**Passage shown:**
>>>>

Version-Based Database Migration with Liquibase – Getting Started


Take your skills to the next level!

The Persistence Hub is the place to be for every Java developer. It gives you access to all my premium video courses, monthly Java Persistence News, monthly coding problems, and regular expert sessions.


Creating the database for your application seems to be easy as long as you don’t need to support multiple versions or work in multiple teams. You just generate an SQL script from your database model or in the worst case, export the required statements from your test database. You can then execute it manually or use JPA to do that automatically.

This approach doesn’t work as soon as you need to support multiple versions of your application. And extracting the required changes from the test database becomes a huge mess when the size of your team and the number of changes increases.

You can avoid some of these problems when you create the database update scripts, while working on the next release, and store them alongside your code in git or whichever version control system you use. Whenever someone gets the latest code changes, he will also get the required database changes. With the right tooling in place, you will even be able to apply these changes automatically. One tool that can help you with that is Liquibase.

What is Liquibase

Liquibase is an open source tool released under APL 2.0. It provides you a set of tools to implement an automated, version based database migration for your application.

Some of its benefits are the sequential execution of all required updates to get to the most recent database version, the automatic creation and execution of rollback operations for failed updates and the database-independent definition of the update operations.

In this series of posts, I will show you how to use all of these benefits in your application. Let’s start with the creation of your database before I show you how to update it in the next post.

Define a Database Change Log

The database change log is an XML, JSON, YAML or SQL file which describes all changes that need to be performed to update the database.

In most cases, you want to create 1 file for each release. Each file consists of one or more change sets.

Create a ChangeSet

A changeSet describes a set of changes that Liquibase executes within one transaction. You can add as many changes to a set as you like. But to avoid any problems during a rollback, you shouldn’t define more than one logical change per set.

Each changeSet gets identified by the name of the author and an id. Liquibase stores this information together with the name of the change log file in the databasechangelog table to keep track on the executed change sets.

Let’s have a look at 3 changeSets that create a new database table, a primary key, and a foreign key constraint. Liquibase allows you to do a lot more than that. You can change existing tables, define execution requirements, provide rollback commands to handle errors and load data. But for now, let’s focus on the creation of a new database. I will show you the other features in one of the following posts.

<<<<

**The tasks:**
A. List every file format that the Liquibase article says a database change log can be written in.
B. Repeat the Liquibase article word for word from "Create a ChangeSet" to "executed change sets.".

**Information provided:**
>>>>

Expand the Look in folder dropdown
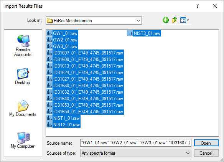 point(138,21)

<<<<
>>>>

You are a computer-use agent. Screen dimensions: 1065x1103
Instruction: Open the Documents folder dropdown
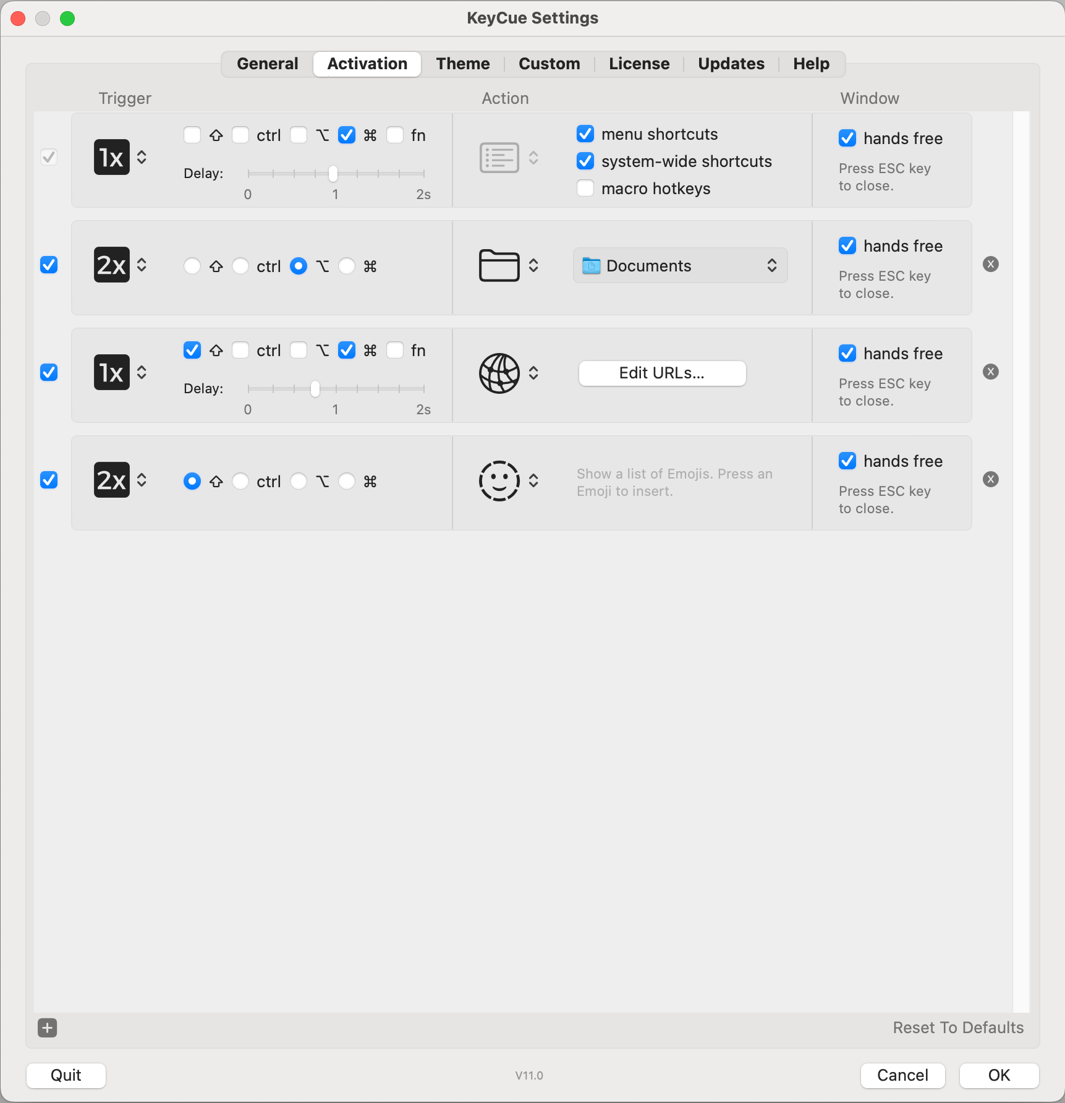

<<<<

**Responses by task:**
A. XML, JSON, YAML, SQL

B.
Create a ChangeSet

A changeSet describes a set of changes that Liquibase executes within one transaction. You can add as many changes to a set as you like. But to avoid any problems during a rollback, you shouldn’t define more than one logical change per set.

Each changeSet gets identified by the name of the author and an id. Liquibase stores this information together with the name of the change log file in the databasechangelog table to keep track on the executed change sets.